▸ **Problem**: Show all lines of the listing that contain the word "will".

▸ **Material for this task**:
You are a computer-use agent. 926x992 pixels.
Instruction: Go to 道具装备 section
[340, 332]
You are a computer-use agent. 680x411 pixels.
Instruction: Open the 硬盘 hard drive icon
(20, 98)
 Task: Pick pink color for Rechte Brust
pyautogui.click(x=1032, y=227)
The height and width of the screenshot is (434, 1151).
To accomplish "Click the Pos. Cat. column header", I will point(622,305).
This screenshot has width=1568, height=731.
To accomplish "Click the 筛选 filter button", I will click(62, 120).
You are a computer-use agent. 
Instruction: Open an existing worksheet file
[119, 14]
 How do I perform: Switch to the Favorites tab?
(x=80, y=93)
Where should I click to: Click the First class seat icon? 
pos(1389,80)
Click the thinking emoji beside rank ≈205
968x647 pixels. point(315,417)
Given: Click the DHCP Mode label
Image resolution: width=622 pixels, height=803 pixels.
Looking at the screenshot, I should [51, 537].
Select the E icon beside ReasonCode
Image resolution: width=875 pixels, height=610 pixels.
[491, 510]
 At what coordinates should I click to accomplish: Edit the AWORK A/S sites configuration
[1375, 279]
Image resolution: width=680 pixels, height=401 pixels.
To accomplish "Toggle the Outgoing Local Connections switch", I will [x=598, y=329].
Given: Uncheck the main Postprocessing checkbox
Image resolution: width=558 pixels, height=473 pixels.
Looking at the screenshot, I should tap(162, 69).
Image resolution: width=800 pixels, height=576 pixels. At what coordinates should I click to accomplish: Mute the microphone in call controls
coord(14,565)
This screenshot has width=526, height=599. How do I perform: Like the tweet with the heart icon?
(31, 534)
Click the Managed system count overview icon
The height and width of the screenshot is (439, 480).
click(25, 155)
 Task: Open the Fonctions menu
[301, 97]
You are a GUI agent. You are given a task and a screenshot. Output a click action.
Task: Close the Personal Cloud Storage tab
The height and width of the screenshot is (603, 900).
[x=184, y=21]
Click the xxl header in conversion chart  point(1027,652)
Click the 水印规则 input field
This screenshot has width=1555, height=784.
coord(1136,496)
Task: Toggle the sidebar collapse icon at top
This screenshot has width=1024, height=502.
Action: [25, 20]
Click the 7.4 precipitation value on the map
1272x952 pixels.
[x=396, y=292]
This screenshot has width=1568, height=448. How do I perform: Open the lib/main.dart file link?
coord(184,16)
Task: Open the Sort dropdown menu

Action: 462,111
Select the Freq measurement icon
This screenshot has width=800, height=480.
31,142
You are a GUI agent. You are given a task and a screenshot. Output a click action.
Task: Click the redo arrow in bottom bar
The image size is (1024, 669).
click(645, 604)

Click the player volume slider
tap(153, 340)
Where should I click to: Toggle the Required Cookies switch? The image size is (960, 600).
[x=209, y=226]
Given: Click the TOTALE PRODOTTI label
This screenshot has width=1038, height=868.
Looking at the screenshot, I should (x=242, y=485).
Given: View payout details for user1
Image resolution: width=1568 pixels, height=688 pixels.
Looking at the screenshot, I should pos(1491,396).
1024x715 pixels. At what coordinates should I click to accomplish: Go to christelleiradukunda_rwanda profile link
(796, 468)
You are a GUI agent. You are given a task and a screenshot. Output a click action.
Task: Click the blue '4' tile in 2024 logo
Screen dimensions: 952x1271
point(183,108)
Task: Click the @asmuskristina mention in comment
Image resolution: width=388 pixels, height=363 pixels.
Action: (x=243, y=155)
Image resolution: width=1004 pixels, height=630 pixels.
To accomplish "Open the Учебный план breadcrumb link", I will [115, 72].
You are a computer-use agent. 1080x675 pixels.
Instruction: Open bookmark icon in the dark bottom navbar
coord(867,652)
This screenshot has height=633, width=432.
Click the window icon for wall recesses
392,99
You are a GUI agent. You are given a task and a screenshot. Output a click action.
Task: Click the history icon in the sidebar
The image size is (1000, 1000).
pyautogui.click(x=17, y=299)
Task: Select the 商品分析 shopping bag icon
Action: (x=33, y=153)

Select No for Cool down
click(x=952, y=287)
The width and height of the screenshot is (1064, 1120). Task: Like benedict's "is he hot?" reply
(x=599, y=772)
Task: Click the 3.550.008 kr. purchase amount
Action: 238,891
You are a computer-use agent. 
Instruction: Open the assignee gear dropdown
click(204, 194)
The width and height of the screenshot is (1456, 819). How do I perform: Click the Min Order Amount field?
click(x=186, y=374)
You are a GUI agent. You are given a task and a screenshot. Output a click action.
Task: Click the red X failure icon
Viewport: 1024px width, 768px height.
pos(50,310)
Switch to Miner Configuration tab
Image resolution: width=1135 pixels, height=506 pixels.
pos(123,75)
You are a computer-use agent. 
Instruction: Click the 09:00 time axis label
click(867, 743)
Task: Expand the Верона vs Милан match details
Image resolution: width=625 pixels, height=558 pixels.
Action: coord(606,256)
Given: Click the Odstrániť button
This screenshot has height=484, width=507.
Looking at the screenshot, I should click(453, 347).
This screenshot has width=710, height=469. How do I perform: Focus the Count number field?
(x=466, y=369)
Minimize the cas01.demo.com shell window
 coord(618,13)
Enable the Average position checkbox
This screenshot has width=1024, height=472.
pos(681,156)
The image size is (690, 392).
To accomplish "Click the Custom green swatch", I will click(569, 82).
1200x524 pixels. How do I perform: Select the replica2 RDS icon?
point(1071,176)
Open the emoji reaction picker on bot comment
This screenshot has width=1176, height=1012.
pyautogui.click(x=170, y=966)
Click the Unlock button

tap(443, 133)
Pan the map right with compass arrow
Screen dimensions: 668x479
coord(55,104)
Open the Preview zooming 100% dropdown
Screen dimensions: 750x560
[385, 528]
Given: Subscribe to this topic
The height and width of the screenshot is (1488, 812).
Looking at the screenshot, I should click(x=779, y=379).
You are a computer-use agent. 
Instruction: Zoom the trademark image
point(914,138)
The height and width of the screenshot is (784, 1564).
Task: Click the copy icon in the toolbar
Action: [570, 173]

▸ **Answer to this exercise**:
To accomplish "Click the Pos. Cat. column header", I will point(622,305).
To accomplish "Click the 筛选 filter button", I will click(62, 120).
To accomplish "Toggle the Outgoing Local Connections switch", I will [x=598, y=329].
To accomplish "Open the Учебный план breadcrumb link", I will [115, 72].
To accomplish "Click the Custom green swatch", I will click(569, 82).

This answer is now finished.